WORK TASK » Among the lines below, the one containing "Click the Error scraping target message text" opens the range and the one containing "This screenshot has width=842, height=507." closes it. Print that range exactly, without the pictures.

[[ SOURCE INFORMATION, beginning ]]

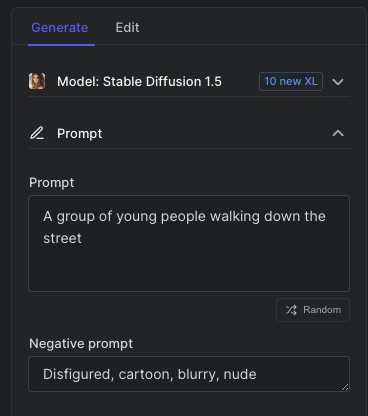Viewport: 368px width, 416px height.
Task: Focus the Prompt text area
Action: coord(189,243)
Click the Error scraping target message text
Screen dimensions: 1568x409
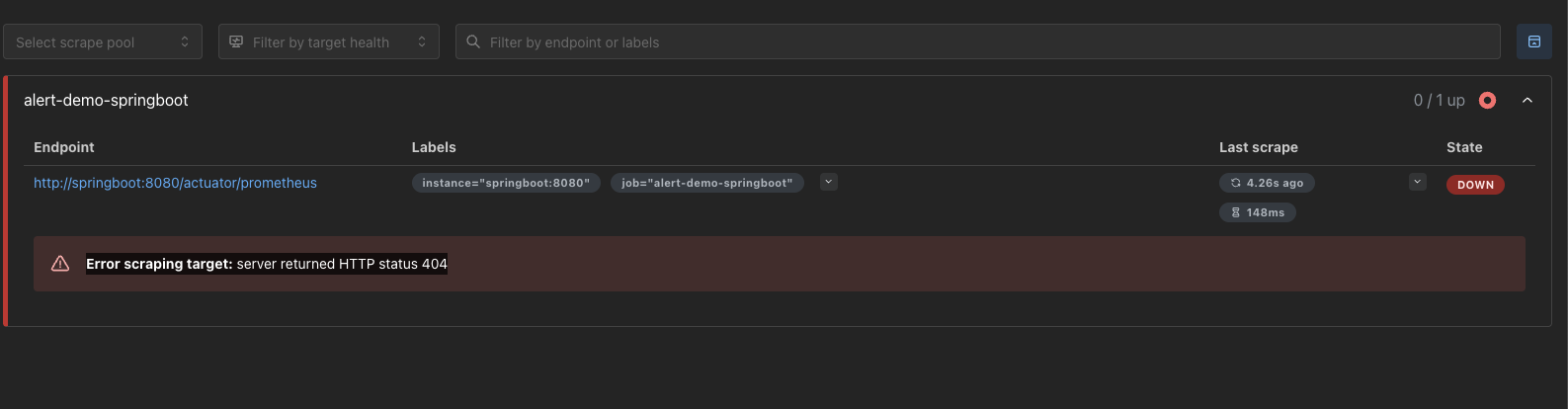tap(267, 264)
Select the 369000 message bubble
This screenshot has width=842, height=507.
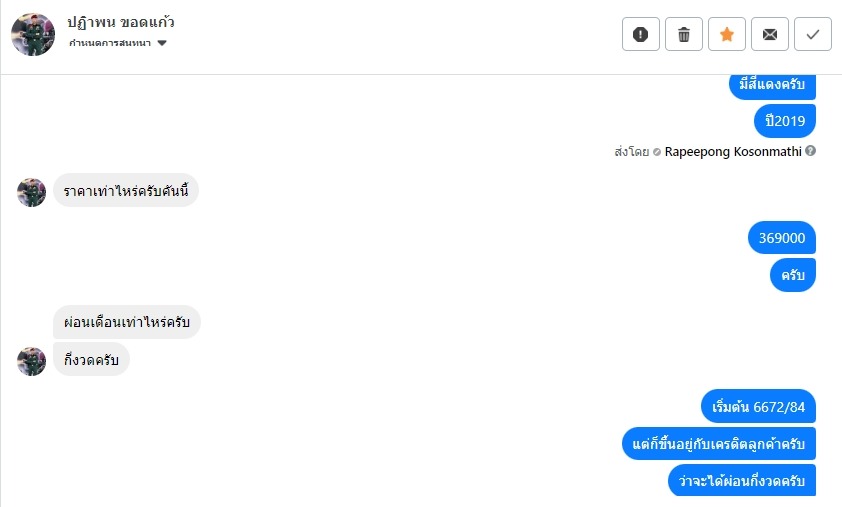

[[ SOURCE INFORMATION, end ]]
[[ SOURCE INFORMATION, beginning ]]

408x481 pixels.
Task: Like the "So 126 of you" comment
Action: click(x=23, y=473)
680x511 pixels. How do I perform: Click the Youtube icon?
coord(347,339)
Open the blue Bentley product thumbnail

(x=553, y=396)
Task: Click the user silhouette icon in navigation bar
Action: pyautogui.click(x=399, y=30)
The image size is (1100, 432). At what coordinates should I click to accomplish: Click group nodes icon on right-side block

[[ SOURCE INFORMATION, end ]]

YOUR RESPONSE »
Click the Error scraping target message text
Screen dimensions: 1568x409
tap(267, 264)
Select the 369000 message bubble
This screenshot has width=842, height=507.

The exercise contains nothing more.